The data are the latest sign of a housing market that’s reaching equilibrium after years of big swings, economists say.
FOR THE RECORD:
Home sales: In the Oct. 14 Business section, an article about September home sales said that contacts by prospective home buyers at real estate firm Redfin had increased by 50%. That figure was for the Los Angeles market, not nationwide. —
Higher prices have pushed many investors and cash buyers out of the market, while still-low interest rates and an improving economy are luring more so-called regular buyers. And while prices aren’t climbing at the 20%-plus pace of last year, they’re still rising enough to keep sellers interested in selling.
“It seems like we’re heading toward more of a balance,” said Mark Gonzales, an agent with Redfin in West Los Angeles. “As long as we can get pricing right in line with people’s expectations, we’re in balance.”
That balance helped drive the number of sales across the region up 1.2% compared with a year ago, according to San Diego-based CoreLogic DataQuick. It’s a modest bump, but the first growth of any kind since September 2013, and a big swing from the 18% slide CoreLogic recorded in August.
Sales growth was strongest in Los Angeles and Orange counties, instead of in less-expensive markets farther east. And prices actually fell a bit, with the region’s median slipping to $413,000 from its post-crash high of $420,000 in August.
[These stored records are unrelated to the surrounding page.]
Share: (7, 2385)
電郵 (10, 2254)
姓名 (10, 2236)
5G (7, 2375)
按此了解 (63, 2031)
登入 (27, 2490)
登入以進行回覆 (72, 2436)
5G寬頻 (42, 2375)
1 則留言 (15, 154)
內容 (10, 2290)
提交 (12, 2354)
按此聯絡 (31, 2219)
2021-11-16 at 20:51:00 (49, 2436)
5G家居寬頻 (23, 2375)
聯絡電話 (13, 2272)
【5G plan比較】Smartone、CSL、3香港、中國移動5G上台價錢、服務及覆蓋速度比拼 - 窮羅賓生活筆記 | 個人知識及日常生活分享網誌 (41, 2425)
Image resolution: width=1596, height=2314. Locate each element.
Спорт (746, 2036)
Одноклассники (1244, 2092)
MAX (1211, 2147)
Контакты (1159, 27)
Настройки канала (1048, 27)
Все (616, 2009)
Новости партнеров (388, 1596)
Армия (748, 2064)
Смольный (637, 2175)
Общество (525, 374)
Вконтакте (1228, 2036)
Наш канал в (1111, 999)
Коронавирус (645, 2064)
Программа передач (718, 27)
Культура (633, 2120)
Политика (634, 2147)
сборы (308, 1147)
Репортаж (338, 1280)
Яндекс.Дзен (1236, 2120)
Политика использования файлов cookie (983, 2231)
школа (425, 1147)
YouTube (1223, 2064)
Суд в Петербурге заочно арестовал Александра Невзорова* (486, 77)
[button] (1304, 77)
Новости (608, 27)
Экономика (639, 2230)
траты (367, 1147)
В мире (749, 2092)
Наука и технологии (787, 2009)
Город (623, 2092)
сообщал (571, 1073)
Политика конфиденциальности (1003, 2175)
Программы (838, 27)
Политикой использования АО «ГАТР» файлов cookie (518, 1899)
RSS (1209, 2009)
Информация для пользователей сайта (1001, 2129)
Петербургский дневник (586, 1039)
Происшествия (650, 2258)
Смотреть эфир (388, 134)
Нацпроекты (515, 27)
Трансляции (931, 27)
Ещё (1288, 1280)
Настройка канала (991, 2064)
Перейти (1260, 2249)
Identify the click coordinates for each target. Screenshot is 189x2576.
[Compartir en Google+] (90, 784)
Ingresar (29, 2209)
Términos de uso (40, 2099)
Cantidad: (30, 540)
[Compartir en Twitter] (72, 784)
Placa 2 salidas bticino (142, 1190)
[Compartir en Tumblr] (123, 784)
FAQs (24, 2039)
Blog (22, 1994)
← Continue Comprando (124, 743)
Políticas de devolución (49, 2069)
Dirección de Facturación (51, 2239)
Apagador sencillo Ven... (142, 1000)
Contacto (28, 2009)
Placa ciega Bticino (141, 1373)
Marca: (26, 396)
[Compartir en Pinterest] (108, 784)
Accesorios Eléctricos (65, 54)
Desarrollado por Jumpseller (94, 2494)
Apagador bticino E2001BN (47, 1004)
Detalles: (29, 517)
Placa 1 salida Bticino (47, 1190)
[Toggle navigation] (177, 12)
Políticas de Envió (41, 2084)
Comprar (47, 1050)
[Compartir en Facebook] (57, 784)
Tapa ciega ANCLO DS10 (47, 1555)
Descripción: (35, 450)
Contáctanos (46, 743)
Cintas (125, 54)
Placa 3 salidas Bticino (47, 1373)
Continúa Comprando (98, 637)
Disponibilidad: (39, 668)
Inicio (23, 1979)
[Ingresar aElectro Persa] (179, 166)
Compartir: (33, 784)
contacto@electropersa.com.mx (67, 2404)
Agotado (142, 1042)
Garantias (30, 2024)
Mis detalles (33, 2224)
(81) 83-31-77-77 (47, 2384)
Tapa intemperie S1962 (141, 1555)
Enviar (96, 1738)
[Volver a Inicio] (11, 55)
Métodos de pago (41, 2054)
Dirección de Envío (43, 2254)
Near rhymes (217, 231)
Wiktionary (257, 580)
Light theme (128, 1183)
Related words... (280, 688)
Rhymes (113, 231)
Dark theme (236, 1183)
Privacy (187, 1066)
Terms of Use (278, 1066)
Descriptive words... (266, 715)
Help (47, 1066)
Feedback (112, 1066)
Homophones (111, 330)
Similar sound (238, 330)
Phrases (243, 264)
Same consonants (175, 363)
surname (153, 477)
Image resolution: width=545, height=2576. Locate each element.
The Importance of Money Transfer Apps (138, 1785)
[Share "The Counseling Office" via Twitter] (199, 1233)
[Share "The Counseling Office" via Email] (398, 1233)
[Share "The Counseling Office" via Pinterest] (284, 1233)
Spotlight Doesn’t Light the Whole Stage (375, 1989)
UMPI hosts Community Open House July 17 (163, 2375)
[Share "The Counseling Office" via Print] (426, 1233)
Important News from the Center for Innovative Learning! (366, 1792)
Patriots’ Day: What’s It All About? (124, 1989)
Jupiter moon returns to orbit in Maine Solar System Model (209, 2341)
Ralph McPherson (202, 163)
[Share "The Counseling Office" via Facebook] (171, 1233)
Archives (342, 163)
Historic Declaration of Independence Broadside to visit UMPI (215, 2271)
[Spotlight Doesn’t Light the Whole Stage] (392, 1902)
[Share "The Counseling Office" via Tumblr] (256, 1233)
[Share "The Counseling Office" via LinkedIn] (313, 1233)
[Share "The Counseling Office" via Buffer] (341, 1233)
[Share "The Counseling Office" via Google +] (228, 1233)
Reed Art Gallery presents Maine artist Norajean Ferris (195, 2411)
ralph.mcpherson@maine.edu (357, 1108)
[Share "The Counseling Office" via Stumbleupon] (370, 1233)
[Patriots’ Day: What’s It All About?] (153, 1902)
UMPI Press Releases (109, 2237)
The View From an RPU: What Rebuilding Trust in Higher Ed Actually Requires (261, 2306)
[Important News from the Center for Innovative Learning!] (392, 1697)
Compared with a year ago, the median price is up 8.1%, and September was the first month in two years that none of the six counties CoreLogic tracks notched a double-digit annual gain.
The market right now has something to offer both buyers and sellers, said CoreLogic analyst Andrew LePage.
“There are still upward forces on home prices: Jobs are being created and families started at a time when the supply of homes for sale … remains relatively low,” he said. “Today’s home shoppers are more likely to find a less-crowded market with fewer intense multiple-offer situations and more serious, realistic buyers.”
It’s unclear, though, how long this equilibrium will last.
The California Assn. of Realtors last week forecast that price gains will keep slowing in 2015, and that sales will increase — after falling in 2014 — as buyers have a better chance to catch up to the new higher price points. But in a market in which many buyers struggle to afford a house, the prospect of higher interest rates is a constant threat, said the trade group’s chief executive, Joel Singer.
“Any increase is going to have a substantial effect on the number of sales,” Singer told a roomful of agents last week at the association’s annual convention in Anaheim.
Right now, though, rates are as low as they’ve been all year. The job market is improving. Even gasoline prices are down, which is putting would-be buyers in a better mood, said Syd Leibovitch, president of Rodeo Realty. His firm, one of the largest brokerages in Southern California, is starting to see both prices and sales pick up again for deals that will close later this fall.
“It was really unexpected,” he said. “August was a slower month. It seemed like homes were starting to sit and we were going into a more normalized market. Somewhere around mid-September it picked back up again. We started getting more multiple-offer situations.”
Gonzales has been seeing things quicken too. Calls and visits to Redfin’s website by prospective buyers were up 50% in September, and those house hunters are now out shopping.
“They were frustrated with the way the market was going. A lot of them took a break,” he said. “Now it’s a prime time to come back in.”
And as they do, the pace of home sales should pick up even more speed, analysts said.